La clamorosa falta de ética académica de Iglesias
“Consejos vendo, que para mí no tengo”. Pese a que don Quijote solía recriminar a Sancho durante sus andanzas el excesivo recurso que el escudero hacía del refranero, hay momentos en los que resulta imposible no citar una de estas frases para resumir una situación. El análisis de la tesis doctoral con la que Pablo Iglesias obtuvo la máxima calificación académica –el famoso “cum laude”– es una de estas ocasiones, en las que viene a la mente la expresión con la que abrimos este editorial.
A las más de 600 faltas de ortografía que porta la tesis; a la composición de un tribunal repleto de amiguetes –que, visto sus déficits gramaticales, no leyeron con demasiada atención el documento–; a todo ello se suma ahora lo más relevante: lejos de ser una investigación inédita y original, tal y como marcan los elementales estándares académicos, es, por el contrario, un refrito de otros 16 artículos previamente publicados, que fueron elaborados por él mismo o en colaboración con otros autores, como el ex número dos de Podemos, Íñigo Errejón.
El autoplagio no fue menor; hablamos de casi 800 párrafos de esos 16 artículos, todos ellos publicados o remitidos a revistas con anterioridad a la presentación de la tesis.

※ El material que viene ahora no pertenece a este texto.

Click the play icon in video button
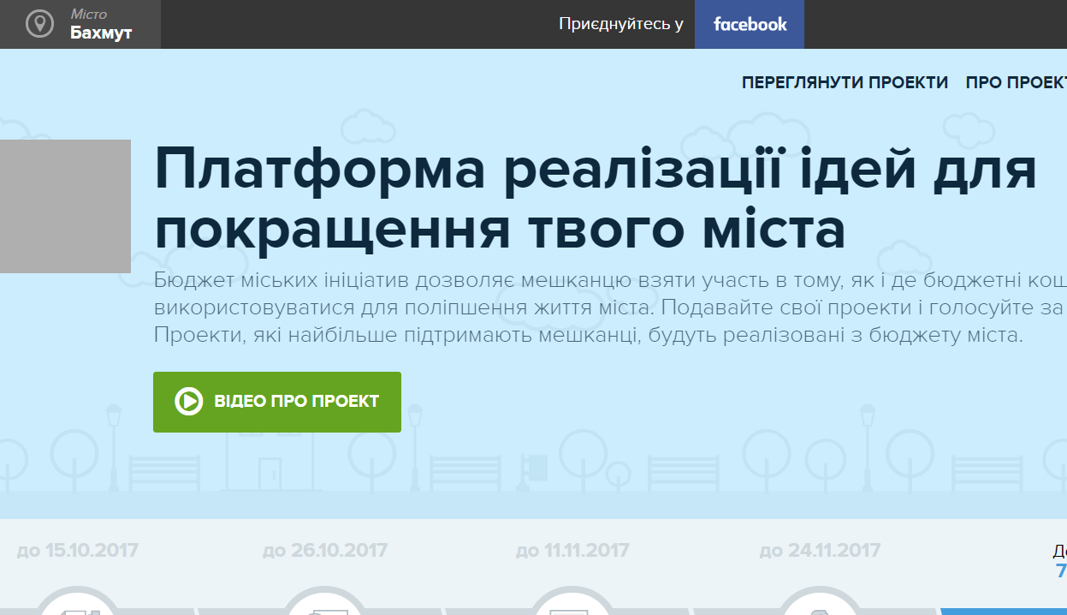Viewport: 1067px width, 615px height. click(188, 401)
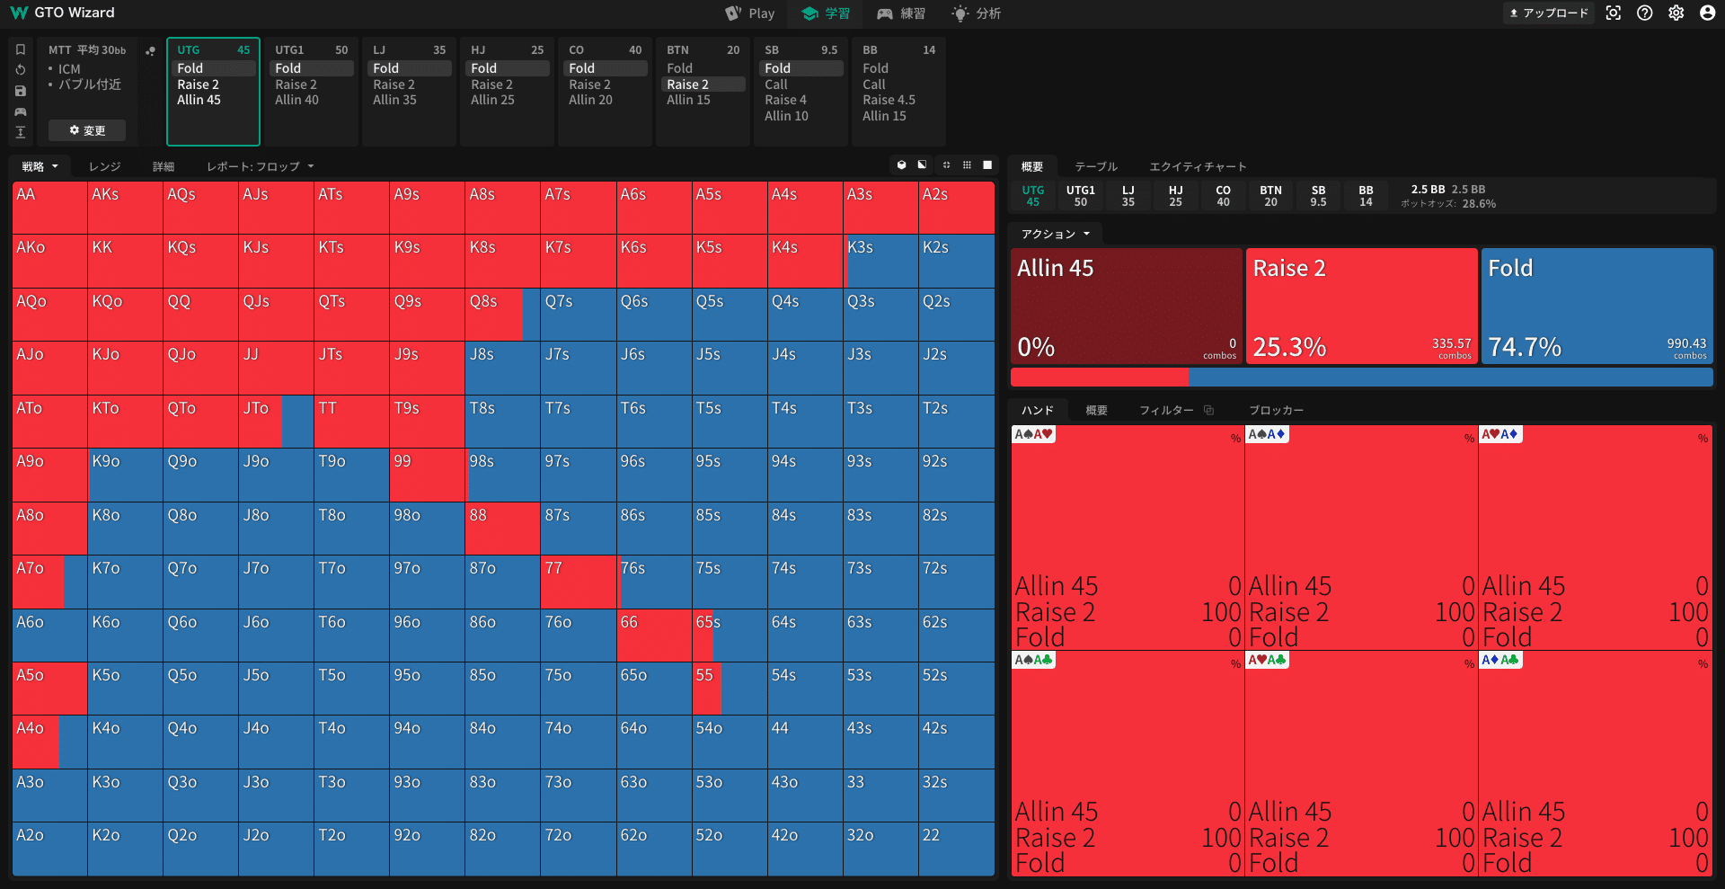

Desde el punto de vista penal no está tipificado el autoplagio, pero a nivel universitario constituye una clamorosa falta de ética; un caso evidente de mala conducta académica, aún más grave cuando sucede dentro de una universidad pública, como es el caso.
Resulta llamativo que la figura que desde hace pocos años se ha erigido en el Savonarola –en clave marxista– de la sociedad española, el señor Iglesias, fustigador de todas las injusticias y vengador de todos los agravios, luego, en la práctica, tenga una biografía en abierta complicidad con los hechos que afirma denunciar. En el caso que hoy nos ocupa, constatamos amiguismo, chapuza, ausencia de ética cívica y abierta caradura. Y un individuo con semejantes carencias pretendía liderar a la izquierda española –a punto estuvo de conseguirlo– y todavía hoy se empeña en formar parte del Consejo de Ministros. Dado su gusto por la luz de las candilejas, quizá su auténtico lugar sea alguna adaptación en Netflix de El Lazarillo o El Buscón.